■ EXTRACTED INFORMATION ■
------------------------------------

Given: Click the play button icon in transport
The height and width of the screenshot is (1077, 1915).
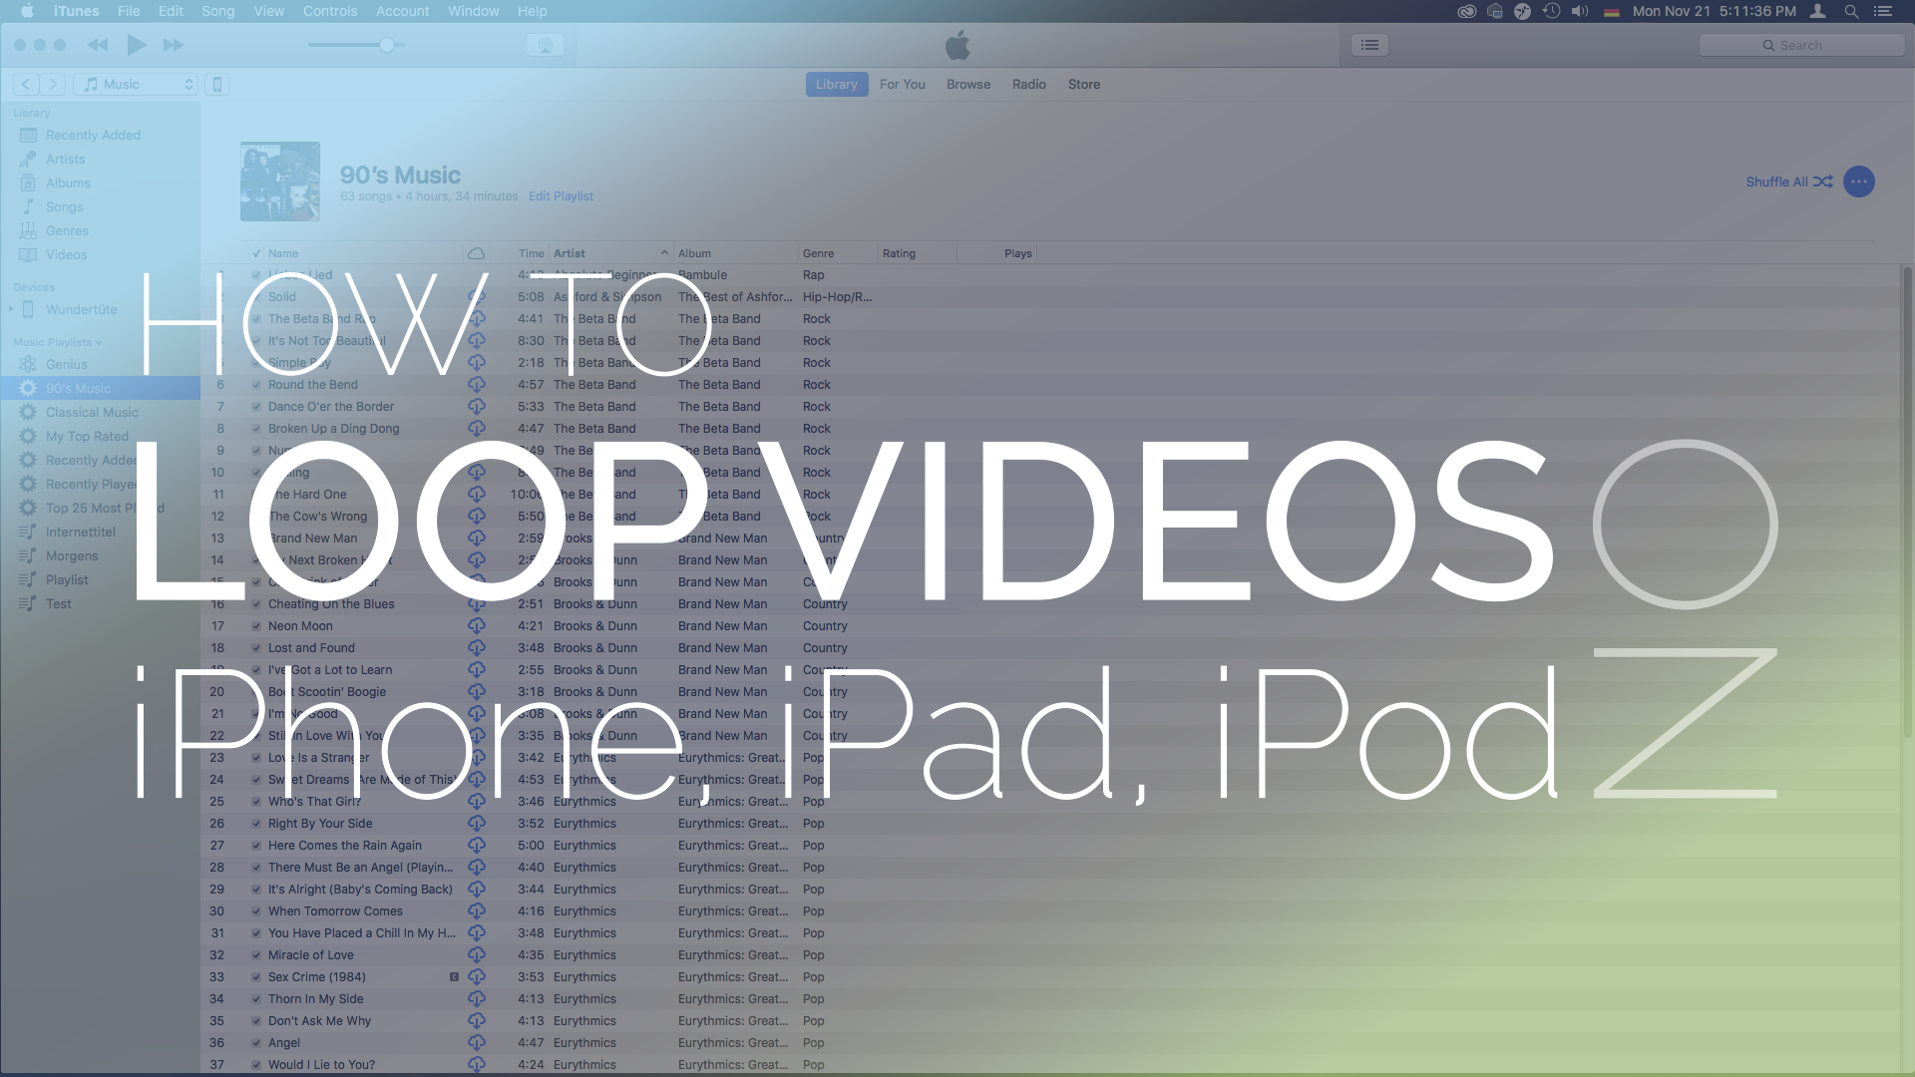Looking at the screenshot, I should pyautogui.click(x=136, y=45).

------------------------------------

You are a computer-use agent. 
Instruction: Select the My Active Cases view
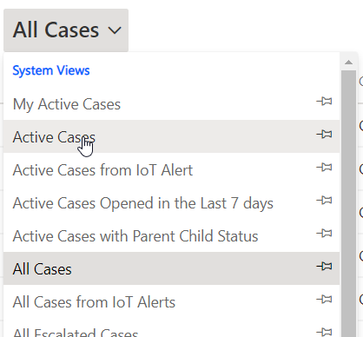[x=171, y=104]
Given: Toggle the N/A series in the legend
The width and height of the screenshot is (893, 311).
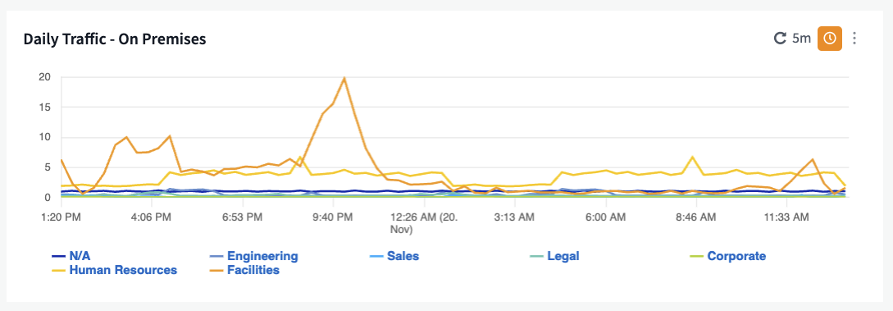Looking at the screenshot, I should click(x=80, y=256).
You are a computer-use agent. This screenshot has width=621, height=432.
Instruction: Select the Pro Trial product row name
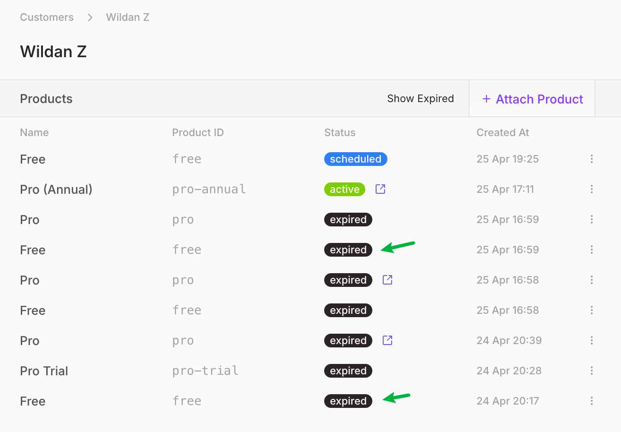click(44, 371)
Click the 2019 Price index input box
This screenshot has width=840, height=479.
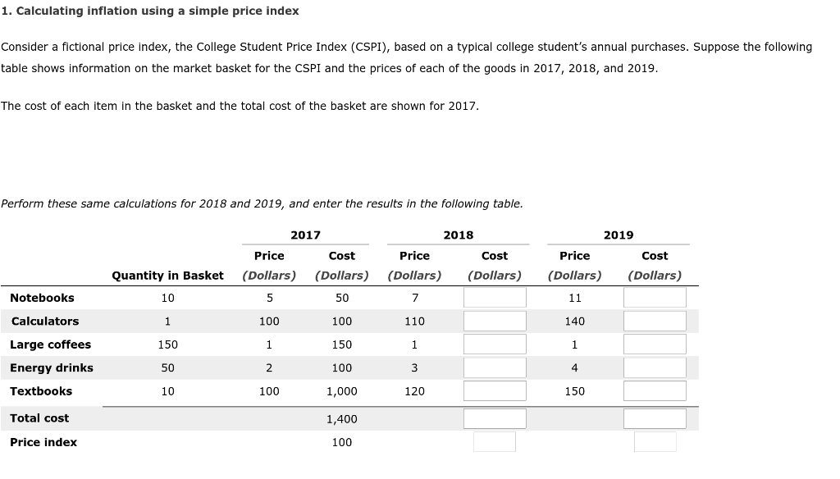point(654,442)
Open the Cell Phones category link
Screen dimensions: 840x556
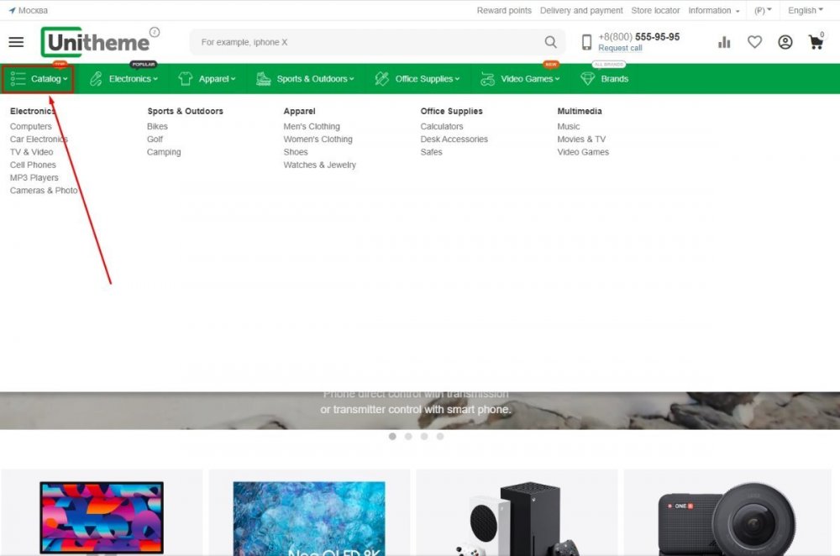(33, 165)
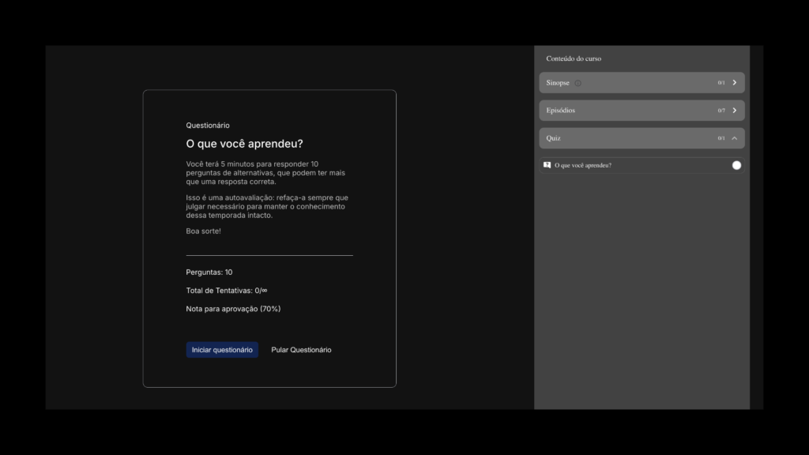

------------------------------------

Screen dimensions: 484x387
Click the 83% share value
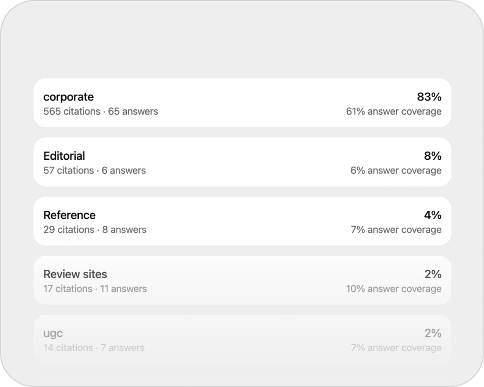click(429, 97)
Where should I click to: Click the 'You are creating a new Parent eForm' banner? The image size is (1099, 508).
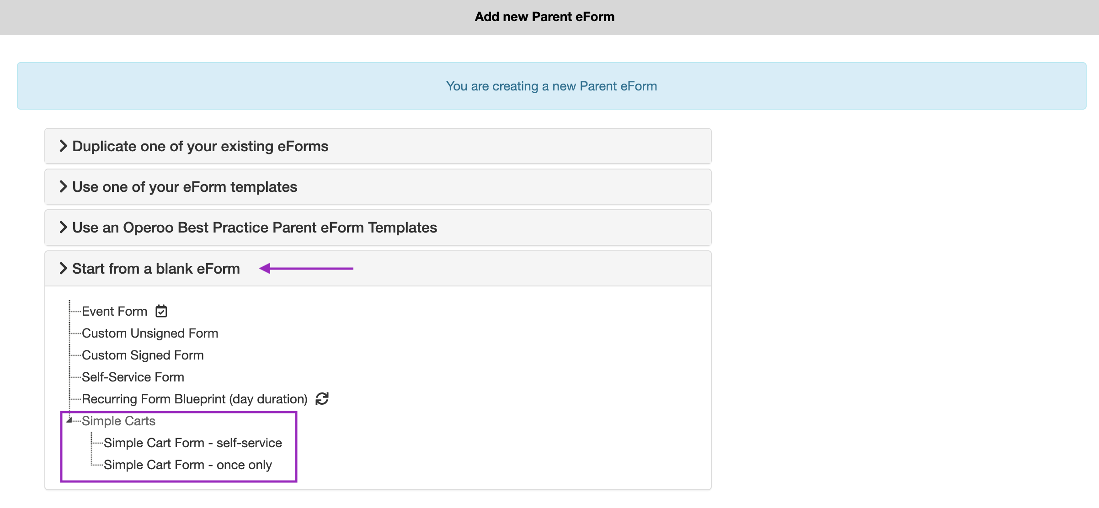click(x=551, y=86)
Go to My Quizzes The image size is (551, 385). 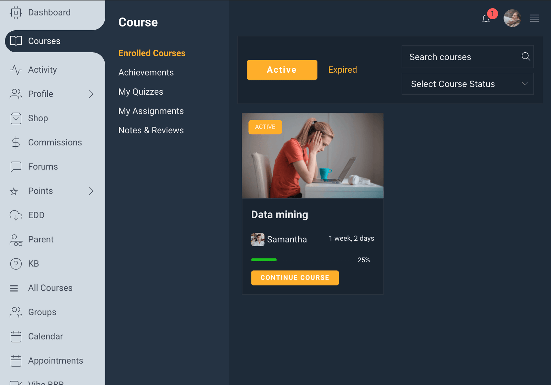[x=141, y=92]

------------------------------------

■ TASK DESCRIPTION ■
The expected answer is a copy of each line above containing "Given".

■ EXPECTED OUTPUT ■
Given: Click the play button icon in transport
Given: Toggle the N/A series in the legend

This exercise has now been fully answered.